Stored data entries
☆ ☆ ☆ ☆ ☆ ☆ ☆
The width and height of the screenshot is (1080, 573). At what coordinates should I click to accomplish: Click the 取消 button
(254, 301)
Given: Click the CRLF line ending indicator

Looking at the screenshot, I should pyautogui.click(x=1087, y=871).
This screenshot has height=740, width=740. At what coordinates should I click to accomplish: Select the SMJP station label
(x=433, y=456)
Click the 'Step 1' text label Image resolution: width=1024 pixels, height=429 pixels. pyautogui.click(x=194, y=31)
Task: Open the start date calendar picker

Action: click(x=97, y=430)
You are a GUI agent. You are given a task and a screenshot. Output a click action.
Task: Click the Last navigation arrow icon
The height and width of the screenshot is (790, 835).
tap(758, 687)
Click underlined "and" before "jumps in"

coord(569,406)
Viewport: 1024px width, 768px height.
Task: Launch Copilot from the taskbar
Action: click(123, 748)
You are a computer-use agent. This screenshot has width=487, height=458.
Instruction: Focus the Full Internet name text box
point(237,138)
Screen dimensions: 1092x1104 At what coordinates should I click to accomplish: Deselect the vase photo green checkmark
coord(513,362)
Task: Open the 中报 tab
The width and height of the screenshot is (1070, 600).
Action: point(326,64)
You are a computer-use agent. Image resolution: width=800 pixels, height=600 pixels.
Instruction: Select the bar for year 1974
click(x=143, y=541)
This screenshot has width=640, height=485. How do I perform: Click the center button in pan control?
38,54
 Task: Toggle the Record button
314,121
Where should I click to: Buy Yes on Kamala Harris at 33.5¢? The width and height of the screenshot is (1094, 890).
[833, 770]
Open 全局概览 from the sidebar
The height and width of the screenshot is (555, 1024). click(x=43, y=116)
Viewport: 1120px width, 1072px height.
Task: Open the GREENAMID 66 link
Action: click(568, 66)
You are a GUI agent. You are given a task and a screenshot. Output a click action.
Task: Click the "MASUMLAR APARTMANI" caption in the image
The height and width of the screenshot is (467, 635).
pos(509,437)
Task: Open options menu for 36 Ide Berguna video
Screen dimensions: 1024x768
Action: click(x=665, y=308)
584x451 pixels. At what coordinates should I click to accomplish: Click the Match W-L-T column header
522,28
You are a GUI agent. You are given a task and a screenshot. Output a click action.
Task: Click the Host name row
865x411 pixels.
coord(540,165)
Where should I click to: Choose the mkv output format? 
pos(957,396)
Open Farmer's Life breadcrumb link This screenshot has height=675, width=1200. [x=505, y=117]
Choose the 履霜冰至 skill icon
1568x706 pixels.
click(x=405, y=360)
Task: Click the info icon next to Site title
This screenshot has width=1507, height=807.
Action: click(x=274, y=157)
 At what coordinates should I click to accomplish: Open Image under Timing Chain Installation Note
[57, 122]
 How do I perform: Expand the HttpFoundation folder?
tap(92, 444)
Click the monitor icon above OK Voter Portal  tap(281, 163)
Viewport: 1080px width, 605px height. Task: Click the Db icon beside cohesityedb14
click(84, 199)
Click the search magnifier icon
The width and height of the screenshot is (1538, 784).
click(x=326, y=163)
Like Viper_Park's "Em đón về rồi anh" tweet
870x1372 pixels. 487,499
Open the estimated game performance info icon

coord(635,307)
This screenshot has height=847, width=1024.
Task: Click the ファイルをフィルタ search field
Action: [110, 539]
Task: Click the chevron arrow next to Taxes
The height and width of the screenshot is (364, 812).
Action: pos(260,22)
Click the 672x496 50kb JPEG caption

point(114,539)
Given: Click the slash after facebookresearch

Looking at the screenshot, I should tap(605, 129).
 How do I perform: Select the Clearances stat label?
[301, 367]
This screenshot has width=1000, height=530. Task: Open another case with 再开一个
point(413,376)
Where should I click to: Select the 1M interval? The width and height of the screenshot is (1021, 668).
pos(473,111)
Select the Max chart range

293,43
☆ ☆ ☆ ☆ ☆ ☆ ☆
**Problem details:**
Search the lines above for the string "next", then show every one that has it.

**Answer space:**
Task: Click the info icon next to Site title
Task: Click the chevron arrow next to Taxes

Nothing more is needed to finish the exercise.